• _GIVEN DATA_
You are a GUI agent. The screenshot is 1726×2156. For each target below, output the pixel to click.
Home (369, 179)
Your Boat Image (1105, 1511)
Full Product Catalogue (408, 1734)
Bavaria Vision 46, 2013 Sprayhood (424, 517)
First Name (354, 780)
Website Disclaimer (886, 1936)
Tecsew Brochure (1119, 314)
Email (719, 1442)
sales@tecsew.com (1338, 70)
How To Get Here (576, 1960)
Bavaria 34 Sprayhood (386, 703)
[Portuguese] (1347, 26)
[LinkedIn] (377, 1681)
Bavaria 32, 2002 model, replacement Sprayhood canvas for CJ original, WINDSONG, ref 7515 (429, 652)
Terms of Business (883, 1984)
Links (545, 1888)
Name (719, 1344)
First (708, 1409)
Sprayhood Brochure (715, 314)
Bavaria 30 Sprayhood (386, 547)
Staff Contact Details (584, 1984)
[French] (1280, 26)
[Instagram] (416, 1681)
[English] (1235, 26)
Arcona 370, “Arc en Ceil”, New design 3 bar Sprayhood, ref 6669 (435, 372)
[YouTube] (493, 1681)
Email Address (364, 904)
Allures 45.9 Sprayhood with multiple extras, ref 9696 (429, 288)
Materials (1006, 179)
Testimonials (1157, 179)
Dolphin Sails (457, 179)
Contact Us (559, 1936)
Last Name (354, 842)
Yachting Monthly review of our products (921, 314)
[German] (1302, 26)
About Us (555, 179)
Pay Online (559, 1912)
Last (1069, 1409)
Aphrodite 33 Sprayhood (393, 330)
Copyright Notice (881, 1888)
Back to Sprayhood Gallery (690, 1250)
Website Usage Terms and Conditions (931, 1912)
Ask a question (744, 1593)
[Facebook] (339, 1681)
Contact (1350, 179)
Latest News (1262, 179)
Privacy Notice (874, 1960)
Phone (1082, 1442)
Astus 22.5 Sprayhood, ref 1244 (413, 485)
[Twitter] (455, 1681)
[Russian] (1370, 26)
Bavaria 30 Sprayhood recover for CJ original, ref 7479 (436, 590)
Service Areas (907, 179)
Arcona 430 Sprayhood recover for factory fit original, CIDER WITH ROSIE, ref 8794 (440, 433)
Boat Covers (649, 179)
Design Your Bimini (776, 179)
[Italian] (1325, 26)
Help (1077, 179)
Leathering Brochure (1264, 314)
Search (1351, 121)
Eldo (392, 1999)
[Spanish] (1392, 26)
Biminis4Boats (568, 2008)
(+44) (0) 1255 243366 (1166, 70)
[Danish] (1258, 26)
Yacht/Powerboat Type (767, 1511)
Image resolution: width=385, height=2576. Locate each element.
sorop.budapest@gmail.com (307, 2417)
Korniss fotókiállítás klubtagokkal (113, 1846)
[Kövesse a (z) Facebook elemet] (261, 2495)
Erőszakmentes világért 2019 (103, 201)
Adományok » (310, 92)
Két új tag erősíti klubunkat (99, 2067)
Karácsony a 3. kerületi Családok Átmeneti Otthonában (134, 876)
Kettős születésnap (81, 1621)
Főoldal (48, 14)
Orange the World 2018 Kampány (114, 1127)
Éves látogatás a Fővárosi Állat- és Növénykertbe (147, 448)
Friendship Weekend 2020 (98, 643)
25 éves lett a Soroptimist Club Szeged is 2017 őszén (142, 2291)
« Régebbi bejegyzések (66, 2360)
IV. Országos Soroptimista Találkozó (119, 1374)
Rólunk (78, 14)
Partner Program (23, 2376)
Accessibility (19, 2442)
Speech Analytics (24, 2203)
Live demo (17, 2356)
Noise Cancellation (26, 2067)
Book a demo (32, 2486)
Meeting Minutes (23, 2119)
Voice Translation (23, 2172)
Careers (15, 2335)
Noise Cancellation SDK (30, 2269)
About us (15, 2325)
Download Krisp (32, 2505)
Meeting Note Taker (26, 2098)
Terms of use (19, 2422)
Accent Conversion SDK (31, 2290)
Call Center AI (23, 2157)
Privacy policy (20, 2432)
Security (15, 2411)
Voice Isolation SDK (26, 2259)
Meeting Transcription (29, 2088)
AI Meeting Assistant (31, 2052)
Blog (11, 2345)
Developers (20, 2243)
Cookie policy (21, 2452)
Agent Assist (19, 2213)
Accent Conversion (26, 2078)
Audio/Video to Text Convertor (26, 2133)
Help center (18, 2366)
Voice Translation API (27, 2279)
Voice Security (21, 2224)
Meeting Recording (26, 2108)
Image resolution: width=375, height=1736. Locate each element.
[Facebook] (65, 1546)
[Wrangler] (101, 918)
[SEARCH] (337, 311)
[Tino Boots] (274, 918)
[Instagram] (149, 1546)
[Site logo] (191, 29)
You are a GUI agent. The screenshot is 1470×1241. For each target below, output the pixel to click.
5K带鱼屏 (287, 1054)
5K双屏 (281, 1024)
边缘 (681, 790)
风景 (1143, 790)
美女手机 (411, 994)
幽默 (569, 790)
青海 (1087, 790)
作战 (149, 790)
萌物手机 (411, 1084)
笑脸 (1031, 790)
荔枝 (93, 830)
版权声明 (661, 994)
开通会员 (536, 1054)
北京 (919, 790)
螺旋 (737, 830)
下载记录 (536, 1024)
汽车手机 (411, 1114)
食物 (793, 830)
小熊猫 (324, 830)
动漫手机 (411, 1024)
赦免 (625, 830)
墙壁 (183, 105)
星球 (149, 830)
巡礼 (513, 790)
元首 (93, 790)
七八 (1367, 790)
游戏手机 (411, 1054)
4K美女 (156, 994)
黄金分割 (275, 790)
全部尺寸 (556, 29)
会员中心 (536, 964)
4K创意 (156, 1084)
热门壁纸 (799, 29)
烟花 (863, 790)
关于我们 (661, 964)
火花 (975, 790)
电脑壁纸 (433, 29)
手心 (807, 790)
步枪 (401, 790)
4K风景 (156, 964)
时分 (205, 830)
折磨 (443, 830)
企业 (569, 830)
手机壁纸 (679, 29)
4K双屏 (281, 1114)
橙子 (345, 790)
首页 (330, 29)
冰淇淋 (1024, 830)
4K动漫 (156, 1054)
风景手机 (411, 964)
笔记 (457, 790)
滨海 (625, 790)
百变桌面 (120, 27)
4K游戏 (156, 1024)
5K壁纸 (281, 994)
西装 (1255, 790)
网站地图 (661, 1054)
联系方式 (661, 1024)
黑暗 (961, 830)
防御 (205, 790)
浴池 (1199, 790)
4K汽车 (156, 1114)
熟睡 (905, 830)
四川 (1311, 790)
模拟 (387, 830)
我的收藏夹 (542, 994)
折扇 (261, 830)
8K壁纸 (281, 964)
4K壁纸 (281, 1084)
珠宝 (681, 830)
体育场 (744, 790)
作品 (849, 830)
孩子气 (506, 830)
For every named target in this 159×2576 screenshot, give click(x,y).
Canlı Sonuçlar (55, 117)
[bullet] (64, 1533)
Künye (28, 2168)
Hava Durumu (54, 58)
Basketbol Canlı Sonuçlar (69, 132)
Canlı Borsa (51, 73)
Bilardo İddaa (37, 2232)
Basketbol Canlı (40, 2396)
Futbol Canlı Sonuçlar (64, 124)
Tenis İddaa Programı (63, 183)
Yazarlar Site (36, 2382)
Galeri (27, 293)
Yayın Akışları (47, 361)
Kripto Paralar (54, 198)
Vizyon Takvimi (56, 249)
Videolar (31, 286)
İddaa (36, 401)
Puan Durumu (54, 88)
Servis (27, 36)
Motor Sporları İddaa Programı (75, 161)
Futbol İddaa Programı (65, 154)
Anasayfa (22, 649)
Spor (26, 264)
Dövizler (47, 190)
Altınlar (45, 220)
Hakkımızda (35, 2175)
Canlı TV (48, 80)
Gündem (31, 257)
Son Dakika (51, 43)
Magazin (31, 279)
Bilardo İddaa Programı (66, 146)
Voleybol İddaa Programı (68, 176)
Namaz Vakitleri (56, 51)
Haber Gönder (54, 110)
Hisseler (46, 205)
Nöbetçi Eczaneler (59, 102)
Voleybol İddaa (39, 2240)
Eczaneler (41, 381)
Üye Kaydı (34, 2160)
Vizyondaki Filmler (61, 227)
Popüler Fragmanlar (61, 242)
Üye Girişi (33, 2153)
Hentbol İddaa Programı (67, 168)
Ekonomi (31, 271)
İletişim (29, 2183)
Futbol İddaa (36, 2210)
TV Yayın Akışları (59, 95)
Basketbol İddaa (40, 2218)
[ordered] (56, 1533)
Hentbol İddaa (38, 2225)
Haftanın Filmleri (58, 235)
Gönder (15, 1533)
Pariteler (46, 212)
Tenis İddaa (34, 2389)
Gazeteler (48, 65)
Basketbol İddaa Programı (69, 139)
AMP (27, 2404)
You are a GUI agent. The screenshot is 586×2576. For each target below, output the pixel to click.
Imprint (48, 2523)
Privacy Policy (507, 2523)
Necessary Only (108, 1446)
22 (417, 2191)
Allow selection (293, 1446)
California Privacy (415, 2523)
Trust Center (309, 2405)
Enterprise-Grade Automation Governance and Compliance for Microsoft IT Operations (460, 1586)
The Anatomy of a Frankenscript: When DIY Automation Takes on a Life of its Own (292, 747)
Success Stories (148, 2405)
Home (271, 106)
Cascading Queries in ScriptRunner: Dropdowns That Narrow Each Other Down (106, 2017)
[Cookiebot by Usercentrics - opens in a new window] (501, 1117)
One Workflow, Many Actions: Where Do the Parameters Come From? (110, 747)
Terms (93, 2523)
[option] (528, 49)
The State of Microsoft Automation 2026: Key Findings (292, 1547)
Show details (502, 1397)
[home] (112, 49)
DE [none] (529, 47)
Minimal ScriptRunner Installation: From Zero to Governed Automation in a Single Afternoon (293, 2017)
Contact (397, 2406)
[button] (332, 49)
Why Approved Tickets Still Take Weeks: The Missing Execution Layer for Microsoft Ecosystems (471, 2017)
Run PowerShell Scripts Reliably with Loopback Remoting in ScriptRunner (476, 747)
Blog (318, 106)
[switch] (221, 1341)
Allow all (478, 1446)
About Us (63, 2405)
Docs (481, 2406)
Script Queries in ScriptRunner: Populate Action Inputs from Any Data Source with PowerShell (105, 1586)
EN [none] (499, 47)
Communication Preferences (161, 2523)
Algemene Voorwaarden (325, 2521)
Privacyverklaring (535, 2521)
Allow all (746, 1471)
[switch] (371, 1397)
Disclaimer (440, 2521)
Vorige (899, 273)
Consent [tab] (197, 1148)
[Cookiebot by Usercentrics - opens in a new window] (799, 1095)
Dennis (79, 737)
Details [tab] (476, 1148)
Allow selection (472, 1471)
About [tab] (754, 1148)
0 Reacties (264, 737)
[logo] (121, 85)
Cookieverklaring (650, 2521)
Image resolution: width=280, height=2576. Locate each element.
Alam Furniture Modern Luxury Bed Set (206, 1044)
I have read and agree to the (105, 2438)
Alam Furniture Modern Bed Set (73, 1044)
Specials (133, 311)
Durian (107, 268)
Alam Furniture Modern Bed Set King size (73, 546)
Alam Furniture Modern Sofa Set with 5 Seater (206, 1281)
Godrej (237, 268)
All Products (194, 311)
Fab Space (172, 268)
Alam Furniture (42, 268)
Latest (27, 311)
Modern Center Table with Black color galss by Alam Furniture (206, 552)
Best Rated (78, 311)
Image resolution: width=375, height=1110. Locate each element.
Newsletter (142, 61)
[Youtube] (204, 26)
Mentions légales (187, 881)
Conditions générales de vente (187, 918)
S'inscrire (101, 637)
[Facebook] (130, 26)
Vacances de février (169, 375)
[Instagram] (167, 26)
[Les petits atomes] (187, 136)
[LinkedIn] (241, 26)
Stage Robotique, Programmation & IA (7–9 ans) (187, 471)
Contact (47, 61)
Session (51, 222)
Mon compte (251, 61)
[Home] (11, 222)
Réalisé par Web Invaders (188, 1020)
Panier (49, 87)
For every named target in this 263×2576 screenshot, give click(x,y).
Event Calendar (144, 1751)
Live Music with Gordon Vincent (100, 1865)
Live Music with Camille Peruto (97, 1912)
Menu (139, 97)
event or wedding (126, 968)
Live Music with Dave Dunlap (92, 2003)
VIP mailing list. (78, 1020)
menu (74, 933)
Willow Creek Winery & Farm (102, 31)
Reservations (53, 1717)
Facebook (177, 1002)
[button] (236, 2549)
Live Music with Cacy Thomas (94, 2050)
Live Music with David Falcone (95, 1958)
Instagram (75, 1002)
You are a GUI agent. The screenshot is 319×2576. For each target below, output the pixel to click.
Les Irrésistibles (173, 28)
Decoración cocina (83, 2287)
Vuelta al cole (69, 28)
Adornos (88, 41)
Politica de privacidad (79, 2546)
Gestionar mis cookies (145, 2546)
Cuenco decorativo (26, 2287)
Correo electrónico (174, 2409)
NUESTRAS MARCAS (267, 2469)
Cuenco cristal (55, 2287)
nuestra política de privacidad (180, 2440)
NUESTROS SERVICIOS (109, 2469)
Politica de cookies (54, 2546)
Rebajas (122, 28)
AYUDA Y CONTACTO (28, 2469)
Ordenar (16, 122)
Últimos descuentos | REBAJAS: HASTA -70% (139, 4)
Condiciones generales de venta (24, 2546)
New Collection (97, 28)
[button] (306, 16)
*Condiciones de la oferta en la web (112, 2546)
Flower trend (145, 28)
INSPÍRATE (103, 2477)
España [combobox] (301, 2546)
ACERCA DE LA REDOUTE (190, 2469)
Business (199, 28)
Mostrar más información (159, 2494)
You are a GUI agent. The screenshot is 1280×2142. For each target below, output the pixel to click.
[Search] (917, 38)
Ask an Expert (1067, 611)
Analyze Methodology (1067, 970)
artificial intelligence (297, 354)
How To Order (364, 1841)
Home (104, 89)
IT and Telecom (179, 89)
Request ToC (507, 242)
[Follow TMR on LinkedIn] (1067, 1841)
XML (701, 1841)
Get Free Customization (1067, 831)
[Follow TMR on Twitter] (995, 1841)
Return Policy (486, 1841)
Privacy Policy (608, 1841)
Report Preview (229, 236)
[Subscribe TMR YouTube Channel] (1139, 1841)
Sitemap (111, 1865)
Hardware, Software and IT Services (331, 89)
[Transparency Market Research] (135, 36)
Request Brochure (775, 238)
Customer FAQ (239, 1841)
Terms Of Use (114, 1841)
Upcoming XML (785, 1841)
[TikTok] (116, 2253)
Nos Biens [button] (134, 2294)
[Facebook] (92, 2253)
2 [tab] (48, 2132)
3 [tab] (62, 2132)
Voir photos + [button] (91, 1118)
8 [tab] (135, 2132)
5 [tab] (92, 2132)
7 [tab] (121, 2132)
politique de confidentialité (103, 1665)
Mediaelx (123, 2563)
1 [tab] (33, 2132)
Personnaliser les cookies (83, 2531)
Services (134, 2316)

• _EXERCISE_
In the entries above, restate word for word the lines between the one holding "Voice Translation (23, 2172)" and the one holding "Agent Assist (19, 2213)", inclusive, and nothing besides.

• _YOUR RESPONSE_
Voice Translation (23, 2172)
Careers (15, 2335)
Noise Cancellation SDK (30, 2269)
About us (15, 2325)
Download Krisp (32, 2505)
Meeting Note Taker (26, 2098)
Terms of use (19, 2422)
Accent Conversion SDK (31, 2290)
Call Center AI (23, 2157)
Privacy policy (20, 2432)
Security (15, 2411)
Voice Isolation SDK (26, 2259)
Meeting Transcription (29, 2088)
AI Meeting Assistant (31, 2052)
Blog (11, 2345)
Developers (20, 2243)
Cookie policy (21, 2452)
Agent Assist (19, 2213)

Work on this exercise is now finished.